Critique – Ils vont tuer Robert Kennedy – Marc Dugain – Gallimard

Critique – Ils vont tuer Robert Kennedy – Marc Dugain – Gallimard


J’avoue que les thèses qui ont pullulé sur les assassinats des frères Kennedy m’ont moyennement intéressée. Et je me demande encore pourquoi le dernier roman de Marc Dugain m’a à ce point happée.

Le talent de l’auteur certainement mais aussi le sentiment de se laisser envahir par la paranoïa qui sous-tend ce récit entrecroisant deux histoires : une quête obsessionnelle de la vérité sur les morts du président des États-Unis en 1963 et de celui qui s’apprêtait à remporter l’élection suprême en 1968, « adolescents insatisfaits que rien ne contente et qui gardent sur le visage la rancune de tout avoir eu trop vite » ; la mise en relation des décès des parents du narrateur en 1967 et en 1968 avec les événements précités.

Le conteur de cette fable qui nous plonge au cœur des manipulations, des mensonges et des conspirations les plus fous est un certain Mark O’Dugain (là, on frôle la schizophrénie), un obscur professeur d’histoire contemporaine dont la psychose ne s’efface pas avec le temps. Au début du roman, alors qu’il a la soixantaine, il doute même de Lorna, sa jeune compagne, qu’il imagine en Mata Hari moderne…

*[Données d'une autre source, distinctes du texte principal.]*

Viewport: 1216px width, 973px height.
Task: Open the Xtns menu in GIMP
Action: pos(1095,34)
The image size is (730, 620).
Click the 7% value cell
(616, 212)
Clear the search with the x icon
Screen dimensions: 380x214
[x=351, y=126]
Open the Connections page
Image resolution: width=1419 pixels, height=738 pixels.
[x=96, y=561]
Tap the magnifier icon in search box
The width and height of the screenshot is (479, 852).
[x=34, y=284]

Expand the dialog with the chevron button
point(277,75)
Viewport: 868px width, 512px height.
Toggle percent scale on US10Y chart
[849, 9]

Tout a été dit et écrit sur l’assassinat de John Kennedy. Il est désormais admis que Oswald était un leurre. Pour retrouver les commanditaires du meurtre, l’auteur balaie large. Il évoque les anti-castristes, la Mafia, l’Armée, le FBI, la CIA et même les Texans soulignant que George Bush père aurait été présent à Dallas le 22 novembre 1963 ! Ignorante de cet immense complot qui aurait provoqué tout de même une cinquantaine de victimes collatérales, j’ai appris plein de choses en particulier sur le programme MK-Ultra, émanation de la CIA, visant à manipuler les esprits en utilisant notamment le LSD. On voit que l’hypnose, dont le père du narrateur est un grand spécialiste (tiens tiens), n’est jamais loin.

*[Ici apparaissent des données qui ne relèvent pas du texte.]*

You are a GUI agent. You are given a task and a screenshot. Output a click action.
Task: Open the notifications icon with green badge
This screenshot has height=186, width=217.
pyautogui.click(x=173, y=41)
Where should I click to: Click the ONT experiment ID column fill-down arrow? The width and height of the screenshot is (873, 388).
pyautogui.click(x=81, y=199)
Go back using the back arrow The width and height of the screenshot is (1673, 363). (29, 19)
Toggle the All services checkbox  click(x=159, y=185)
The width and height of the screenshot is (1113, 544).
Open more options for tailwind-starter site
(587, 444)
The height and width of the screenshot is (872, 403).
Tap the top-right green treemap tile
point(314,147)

On sait que Marc Dugain est fasciné par les États-Unis. Il l’a prouvé avec « La malédiction d’Edgar » que je n’ai pas lu et le remarquable « Avenue des Géants ». On sent qu’il a un faible pour Bobby Kennedy qu’il décrit comme un maniaco-dépressif représentant de la contre-culture qui a tenté toute sa vie de racheter les fautes de son père, affairiste proche de la mafia, antisémite et pro-nazis qui aurait dit : « Il faudrait que les Juifs cessent d’énerver Hitler. ». Il savait qu’en briguant la présidence des États-Unis, il allait être assassiné. Il fut une sorte de kamikaze de la morale.

A la fois attiré et rebuté par la première puissance mondiale, Marc Dugain fait le portrait d’une Amérique tellement corrompue et mythomane qu’on en a des vertiges.

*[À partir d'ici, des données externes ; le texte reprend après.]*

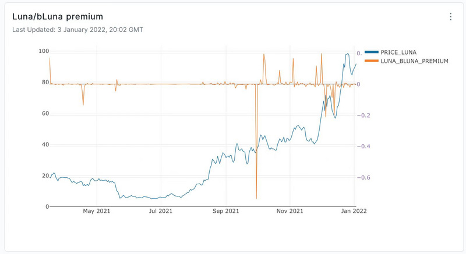Click the blue PRICE_LUNA legend color line

coord(370,52)
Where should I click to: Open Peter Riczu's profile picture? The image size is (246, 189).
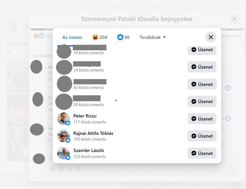click(x=63, y=119)
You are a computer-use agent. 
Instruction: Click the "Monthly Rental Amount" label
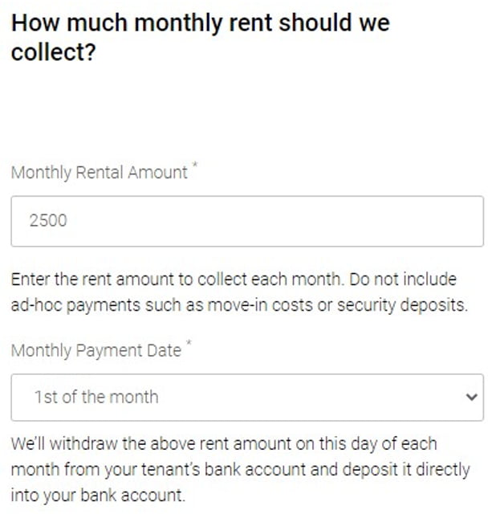click(x=99, y=172)
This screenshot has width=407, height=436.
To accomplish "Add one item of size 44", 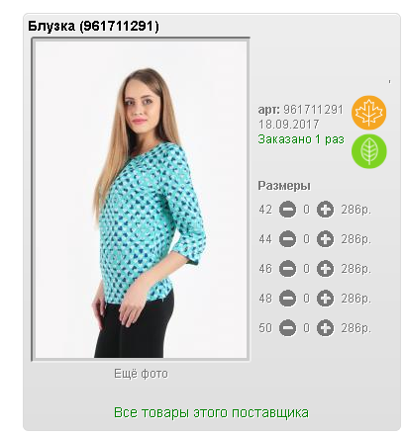I will point(325,239).

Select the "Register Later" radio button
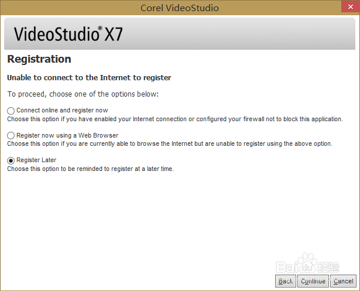[11, 160]
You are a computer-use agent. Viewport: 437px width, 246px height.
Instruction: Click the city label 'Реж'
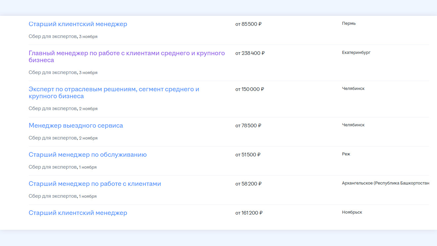coord(346,154)
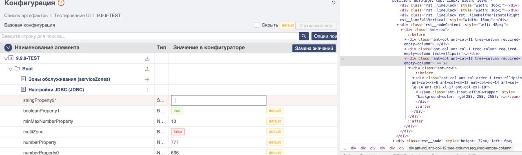Click the default tag of numberProperty row
This screenshot has width=522, height=155.
click(x=275, y=142)
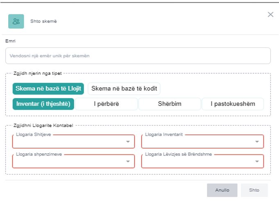Choose the Inventar (i thjeshtë) type
Viewport: 279px width, 204px height.
click(x=43, y=104)
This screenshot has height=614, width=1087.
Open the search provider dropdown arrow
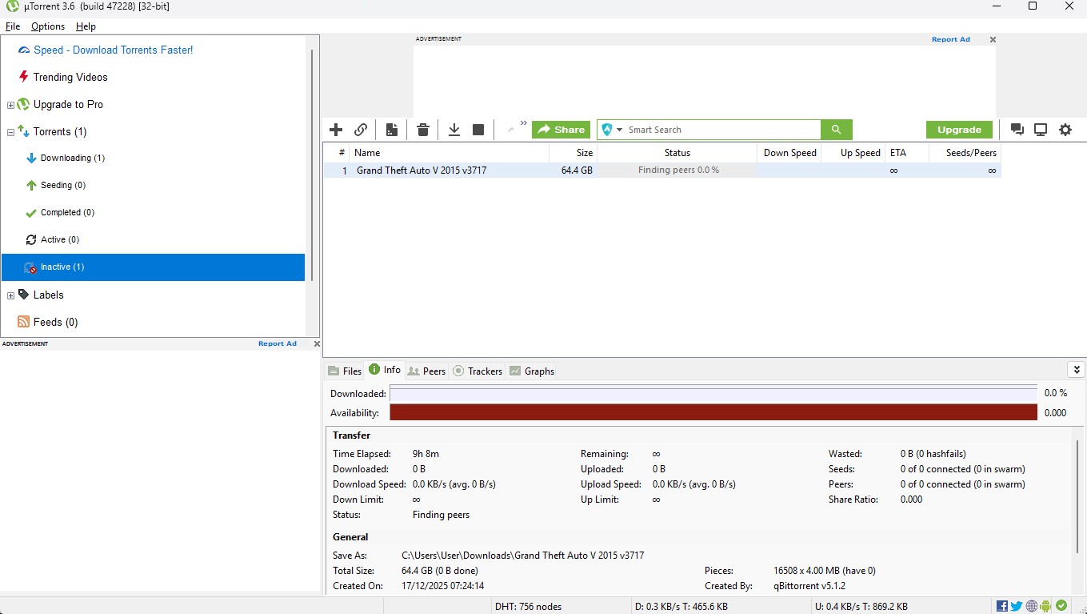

Mélanger des personnages réels et de fiction aurait pu donner un résultat indigeste. Or, ce n’est pas le cas. Le roman est tellement bien construit que ça marche. « Ils vont tuer Robert Kennedy » est hypnotisant !

EXTRAITS

  • Mon monde n’est pas le vrai monde.
  • La fleur Kennedy a poussé sur du lisier, voilà l’exacte vérité.
  • L’Amérique n’a jamais considéré l’amitié comme une valeur, elle ne se connaît que des ennemis ou des vassaux, et elle a inculqué à ses enfants la primauté de la relation d’intérêt, la seule qui vaille à ses yeux en dehors de l’amour déclaré de sa famille sous la protection de Dieu et du marché, deux formes de divinités proclamées.
  • L’œuvre d’un auteur devait-elle participer de sa propre destruction pour prendre de la valeur ?
  • Les femmes sont à Jack ce que l’insuline est à un diabétique.
  • Cette dérivation de la contestation vers l’aventure psychédélique restera l’exemple le plus sophistiqué de déportation masquée dans un au-delà interstellaire. (…) la CIA paie à la subversion le voyage vers la paix éternelle.
  • Les non-dits parlent plus que les mots, les silences plus que les non-dits.